Do you sing cover songs or jazz standards? Do you find yourself singing just like the artist on the recording? Would you like to sound more like yourself when you sing, and less like an imitation of another singer?
Here are a bunch of ways to help you break out of the box of what you hear and find your own voice.
- Play with dynamics (getting louder and softer at different times). Intentionally try using different dynamics than the dynamics the original artist used.
- Play with phrasing – the way that words are expressed in groups, and the way that syllables land on different beats. Try connecting words that aren’t connected in the original recording, drawing out syllables or phrases longer, starting lines early or late, and ending lines early or late.

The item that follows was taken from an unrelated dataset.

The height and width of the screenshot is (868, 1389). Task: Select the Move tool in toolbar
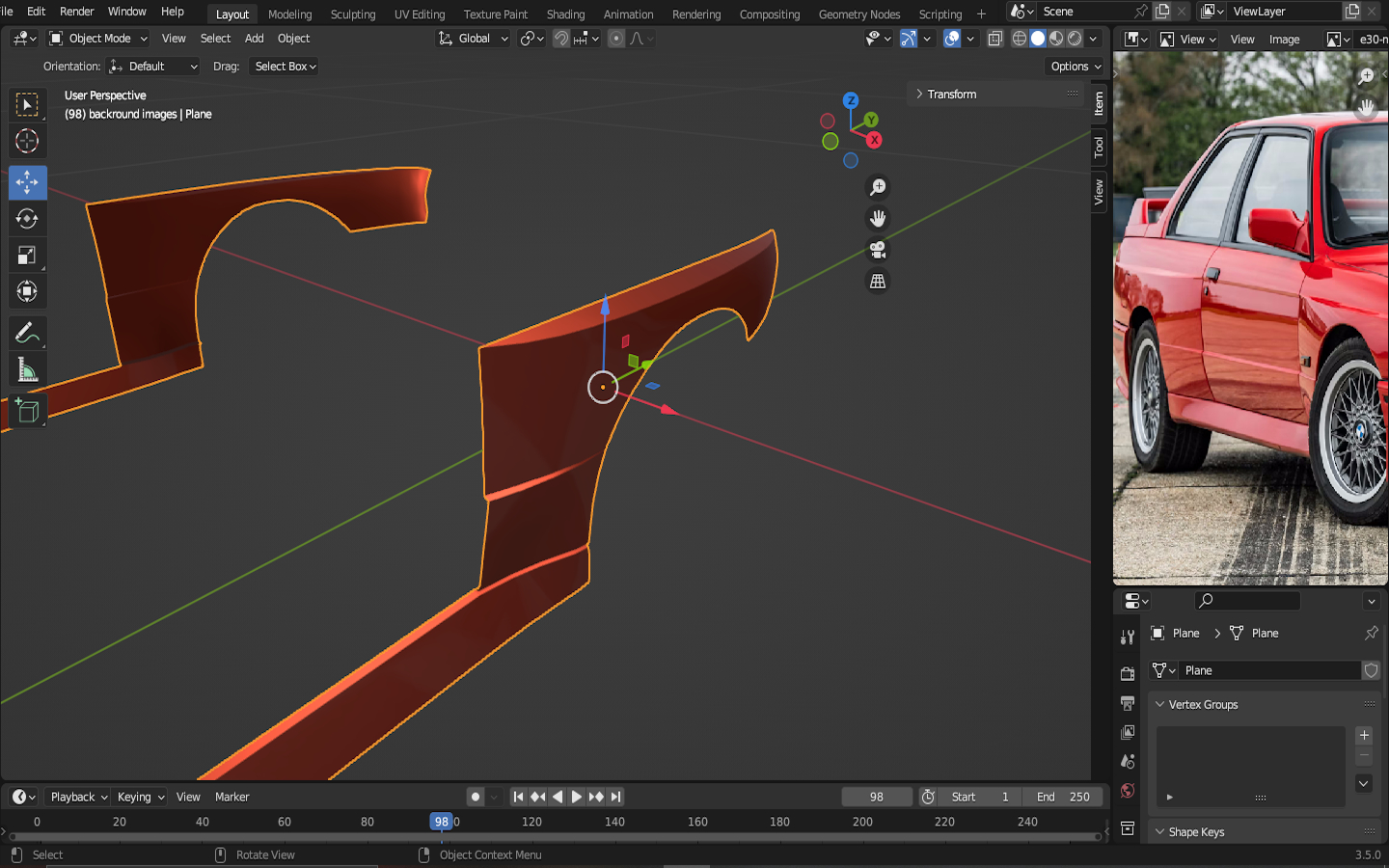click(x=27, y=182)
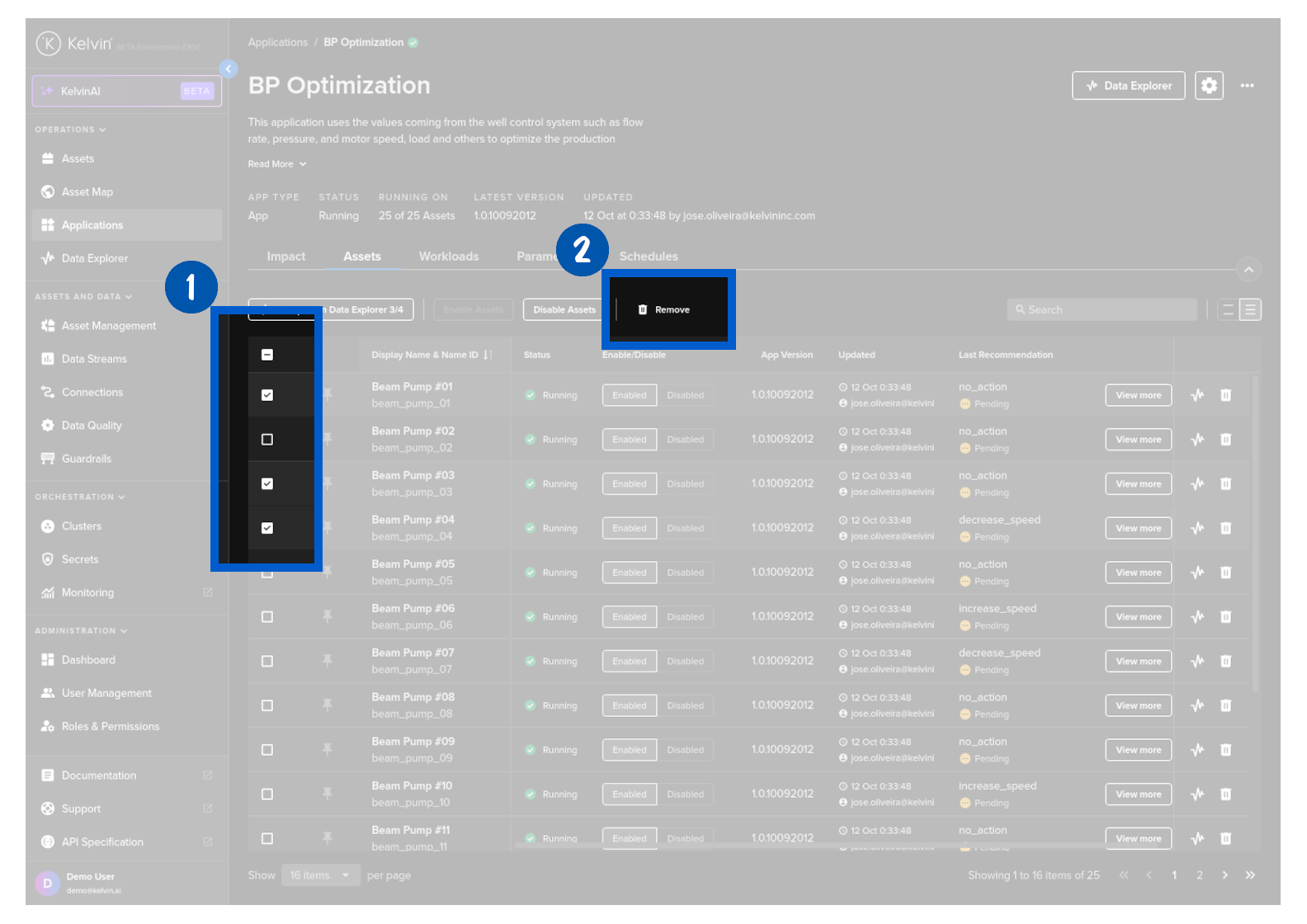Click the Remove button
Image resolution: width=1307 pixels, height=924 pixels.
[x=664, y=310]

- Speak the lines naturally, with emotion, and see what kind of natural melody and phrasing your spoken language suggests. Then translate that melody back into actual pitches and phrasings.
- Try either adding or completely removing vocal embellishments (vocal licks, riffs, trills).
- Tie the lyrics of the story to a story of your own that means something to you. Think about your own story when expressing the song.
- Tie the lyrics of the story to how you feel today. Shade the lyrics with your current emotional state.
- Create a detailed image of a character in the song, down to hair color, the way they dress and talk, etc. Then pretend you are this person. Step out of your skin and into the skin of this character and sing as they would sing.
- Pretend you are a different singer, other than the artist on the recording. If you are learning a tune that Ella Fitzgerald sings, imagine how Aretha Franklin or Grace Slick might sing it.
There are still lots of other ways to sing better when you sing cover songs and jazz. How many ways can you think of?